• [Task objective]: Return the lines from the beginning down to and including the line containing "Looking at the screenshot, I should (40, 9).", copied without any changes.

[Entries on where items show up]

## Start

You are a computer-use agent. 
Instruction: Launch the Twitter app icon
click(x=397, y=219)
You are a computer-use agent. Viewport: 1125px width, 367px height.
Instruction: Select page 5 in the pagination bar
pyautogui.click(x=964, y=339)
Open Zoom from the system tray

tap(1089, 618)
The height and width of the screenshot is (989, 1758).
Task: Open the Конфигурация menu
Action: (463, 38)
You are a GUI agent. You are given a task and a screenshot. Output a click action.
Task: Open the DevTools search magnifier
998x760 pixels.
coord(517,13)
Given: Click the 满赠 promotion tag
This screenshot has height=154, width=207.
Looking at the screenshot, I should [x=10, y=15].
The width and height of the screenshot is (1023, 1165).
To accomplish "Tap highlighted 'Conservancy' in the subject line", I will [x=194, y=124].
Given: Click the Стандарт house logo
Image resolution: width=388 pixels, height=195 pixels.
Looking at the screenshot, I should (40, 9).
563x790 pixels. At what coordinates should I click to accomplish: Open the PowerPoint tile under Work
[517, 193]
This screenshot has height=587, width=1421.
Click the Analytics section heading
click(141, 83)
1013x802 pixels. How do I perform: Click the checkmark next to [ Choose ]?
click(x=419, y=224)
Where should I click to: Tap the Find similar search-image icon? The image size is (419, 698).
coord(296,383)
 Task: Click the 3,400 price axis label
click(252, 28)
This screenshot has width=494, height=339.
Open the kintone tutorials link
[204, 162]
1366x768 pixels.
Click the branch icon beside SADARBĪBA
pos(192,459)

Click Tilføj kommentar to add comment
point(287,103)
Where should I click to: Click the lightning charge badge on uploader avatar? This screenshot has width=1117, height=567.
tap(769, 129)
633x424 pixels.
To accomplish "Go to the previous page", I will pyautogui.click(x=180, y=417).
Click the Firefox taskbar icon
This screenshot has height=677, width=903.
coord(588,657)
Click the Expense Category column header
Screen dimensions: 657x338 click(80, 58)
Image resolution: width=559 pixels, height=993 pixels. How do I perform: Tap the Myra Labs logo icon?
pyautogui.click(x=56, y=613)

## End

• [Worked solution]:
You are a computer-use agent. 
Instruction: Launch the Twitter app icon
click(x=397, y=219)
You are a computer-use agent. Viewport: 1125px width, 367px height.
Instruction: Select page 5 in the pagination bar
pyautogui.click(x=964, y=339)
Open Zoom from the system tray

tap(1089, 618)
The height and width of the screenshot is (989, 1758).
Task: Open the Конфигурация menu
Action: (463, 38)
You are a GUI agent. You are given a task and a screenshot. Output a click action.
Task: Open the DevTools search magnifier
998x760 pixels.
coord(517,13)
Given: Click the 满赠 promotion tag
This screenshot has height=154, width=207.
Looking at the screenshot, I should [x=10, y=15].
The width and height of the screenshot is (1023, 1165).
To accomplish "Tap highlighted 'Conservancy' in the subject line", I will [x=194, y=124].
Given: Click the Стандарт house logo
Image resolution: width=388 pixels, height=195 pixels.
Looking at the screenshot, I should (40, 9).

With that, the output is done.